The new compound has been coded FY26 and it is formed from a very rare precious metal called osmium. The metal was discovered by researchers from the University of Warwick. It is a hard, brittle, bluish-white transition metal in the platinum group that is found as a trace element in alloys, mostly in platinum ores. In the pure state the metal is volatile and very toxic.
Later observations with the metal revealed that it appears to shift the metabolism within ovarian cancer cells. Here the metal compound stresses cancer cells and triggers them to activate their defective mitochondria (the power sources of cells), and this causes their destruction.
Discussing the medical application further, lead researcher Dr. Peter Sadler told Laboratory Roots: “Healthy cells generate their energy in organelles called mitochondria, but cancer cells have defective mitochondria and are forced to generate energy through glycolysis in the cytoplasm. Our new compounds work by attacking the energy balance in cancer cells.”

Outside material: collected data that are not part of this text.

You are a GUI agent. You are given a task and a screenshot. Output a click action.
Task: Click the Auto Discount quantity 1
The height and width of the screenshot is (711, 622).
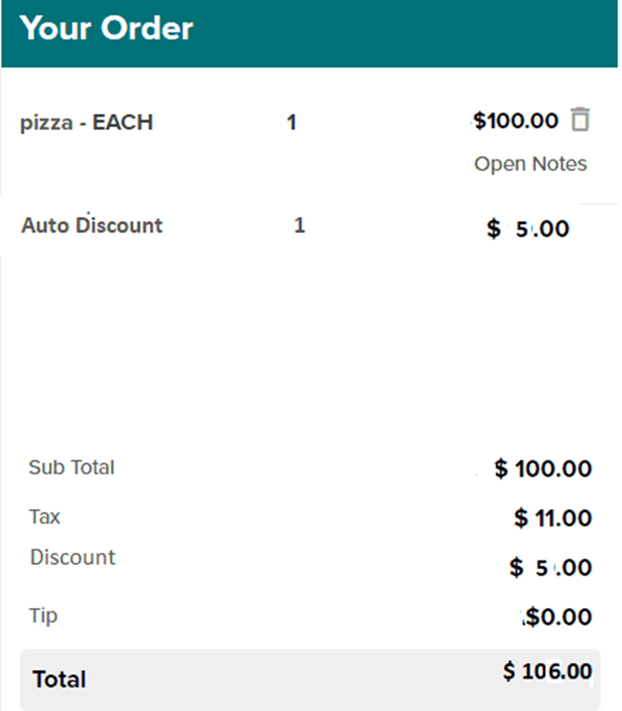[x=299, y=225]
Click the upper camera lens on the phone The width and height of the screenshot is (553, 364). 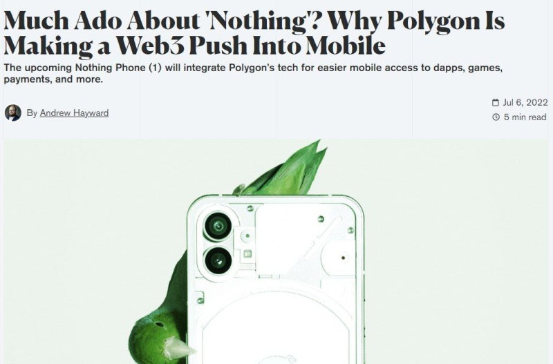[218, 226]
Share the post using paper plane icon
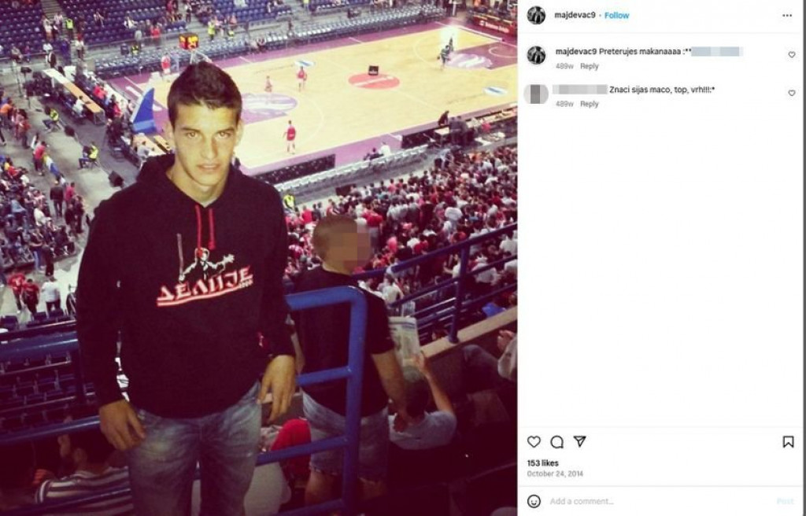This screenshot has height=516, width=806. 580,441
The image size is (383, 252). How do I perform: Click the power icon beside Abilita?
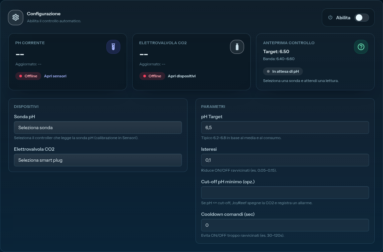tap(330, 18)
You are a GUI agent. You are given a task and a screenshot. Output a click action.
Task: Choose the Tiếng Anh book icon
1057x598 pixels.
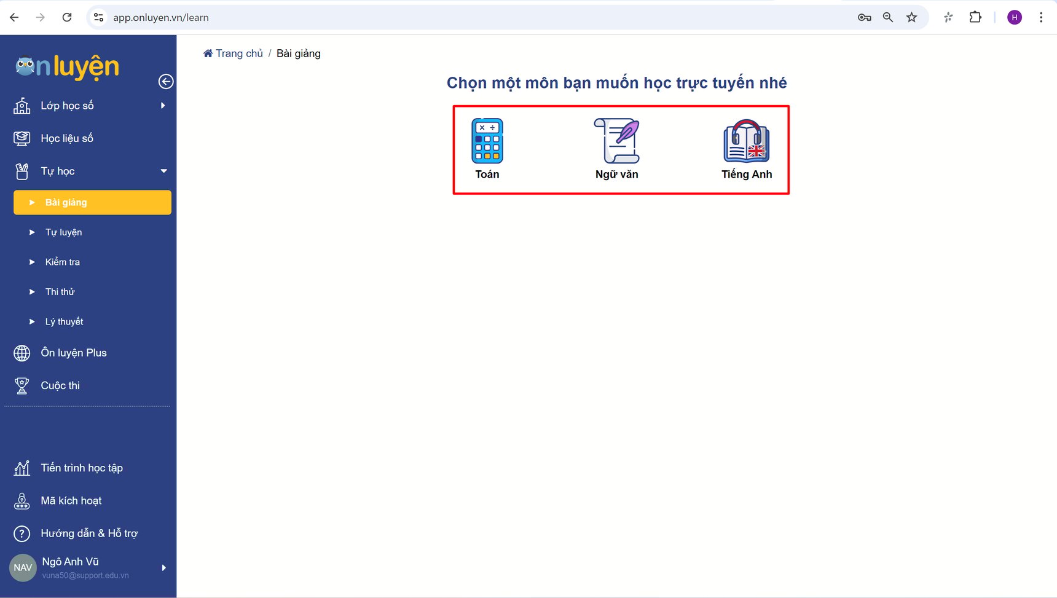coord(746,141)
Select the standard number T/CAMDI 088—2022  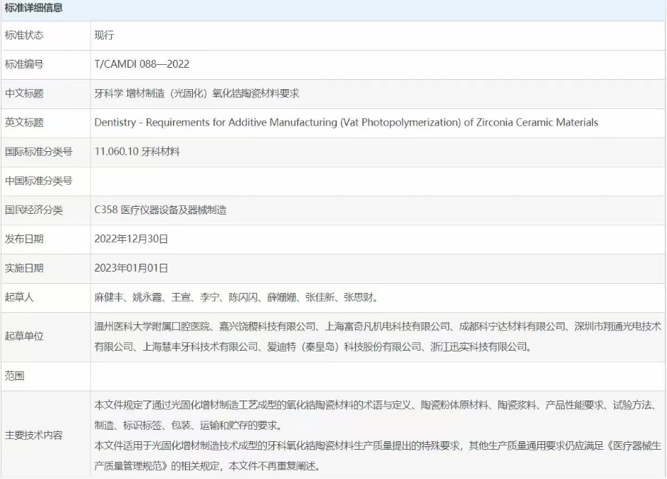click(x=142, y=64)
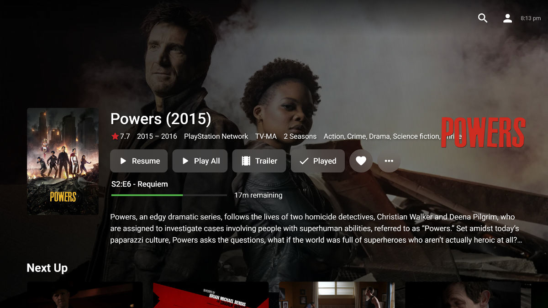The height and width of the screenshot is (308, 548).
Task: Click the 8:13 pm clock display
Action: pos(531,18)
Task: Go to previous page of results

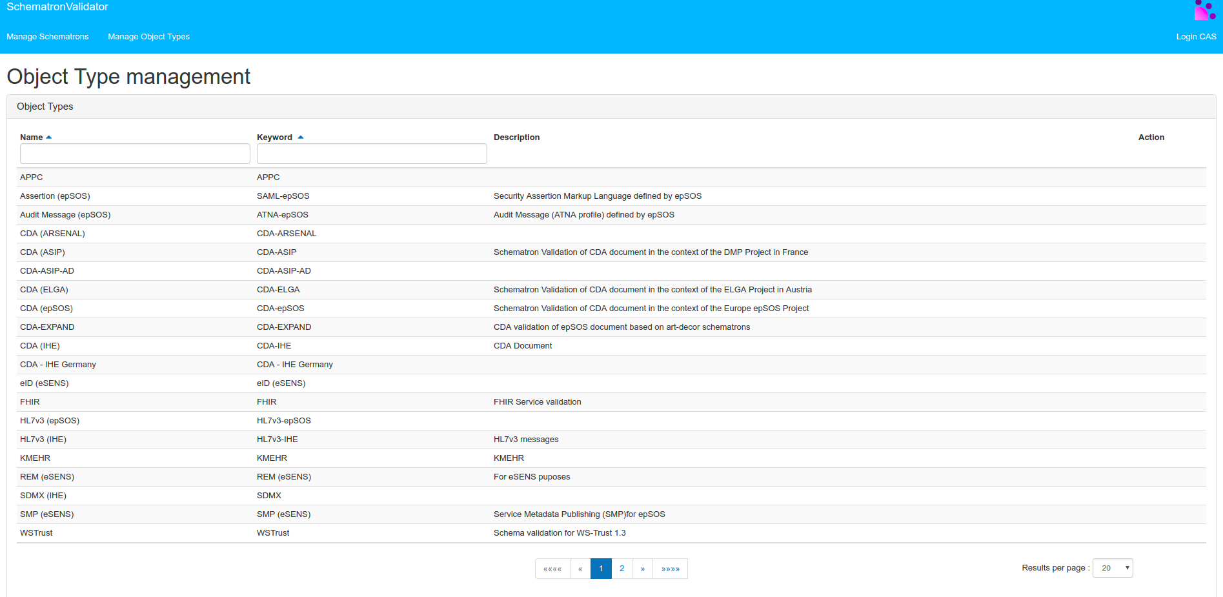Action: (x=580, y=569)
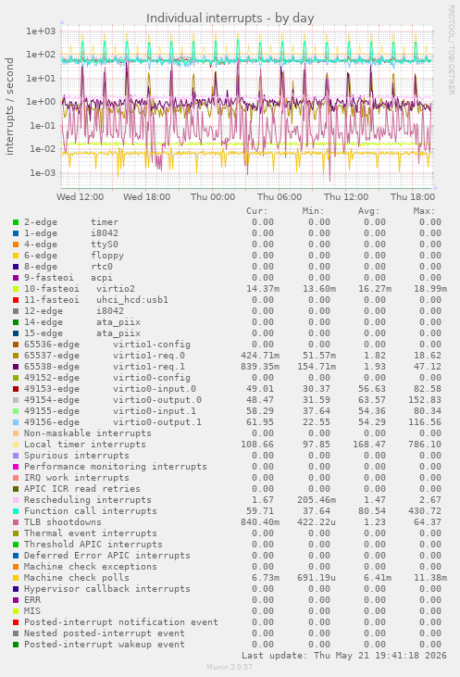Screen dimensions: 460x677
Task: Click the green 2-edge timer color swatch
Action: coord(16,222)
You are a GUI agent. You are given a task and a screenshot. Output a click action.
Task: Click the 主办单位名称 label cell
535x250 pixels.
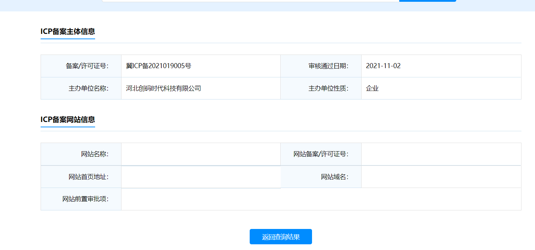(x=81, y=88)
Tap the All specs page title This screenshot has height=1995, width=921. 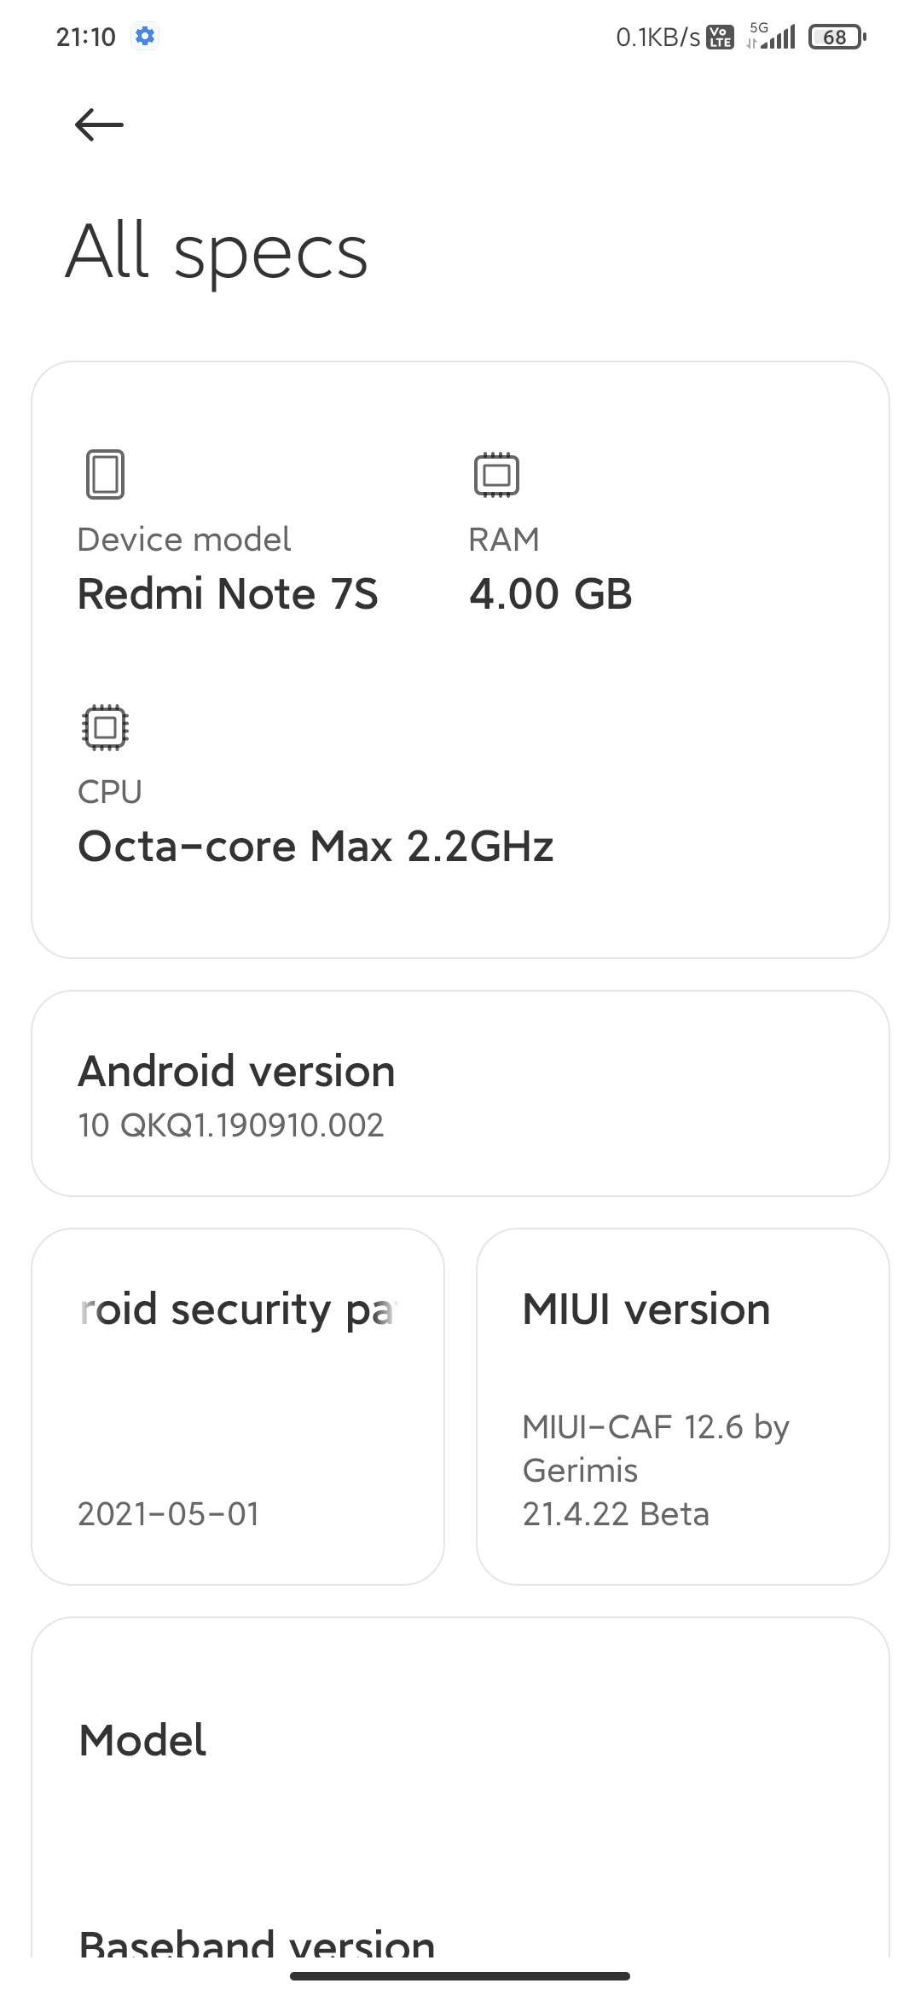coord(217,252)
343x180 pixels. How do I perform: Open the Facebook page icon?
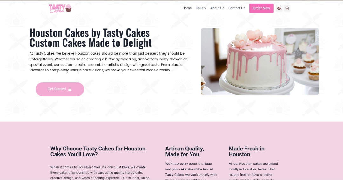point(279,8)
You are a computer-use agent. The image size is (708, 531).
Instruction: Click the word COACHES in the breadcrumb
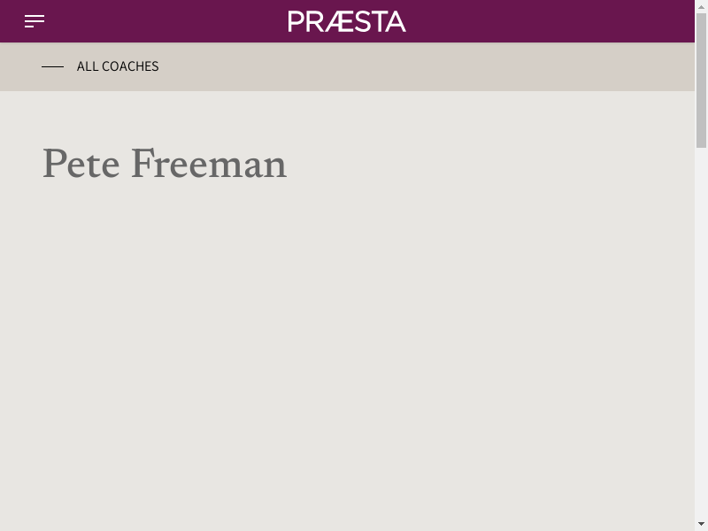(x=130, y=66)
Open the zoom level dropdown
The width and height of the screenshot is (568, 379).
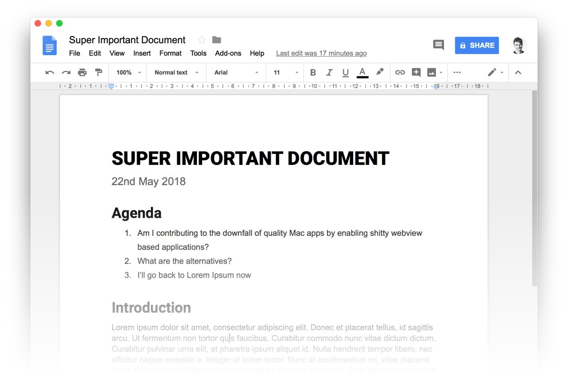click(x=127, y=72)
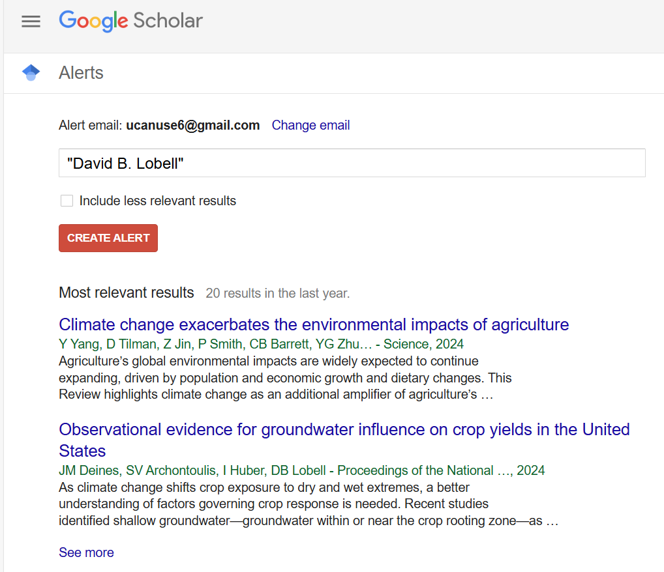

Dr. Sadler and his research team undertook a study where they demonstrated precisely how FY26 targets cancer cells from the inside. This was revealed through X-ray fluorescence to allow for the tracking of the compound. X-ray fluorescence is a non-destructive analytical technique used to determine the elemental composition of materials.
The results were successful and will allow new approaches to drug discovery and treatment to be developed. The studies revealed that FY26 is almost 50 times more potent than Cisplatin, which is a widely used platinum-based chemotherapeutic agent. In addition, where cancer cells can become resistant to common chemotherapy agents the researchers think, because of the different mechanism, that resistance to Organo-Osmium FY26 is less likely. A further advantage is with potential production costs, with osmium-based drugs being cheaper to produce than many other chemotherapy agents.
To date the compound has only been tested in ovarian cancer cells and all studies are laboratory based. No animal trials have yet to be conducted and the compound, as a clinical treatment for humans, remains a few years away from being implemented.
The study has been published in Chemistry – A European Journal, under the title “Synchrotron X-Ray Fluorescence Nanoprobe Reveals Target Sites for Organo-Osmium Complex in Human Ovarian Cancer Cells.”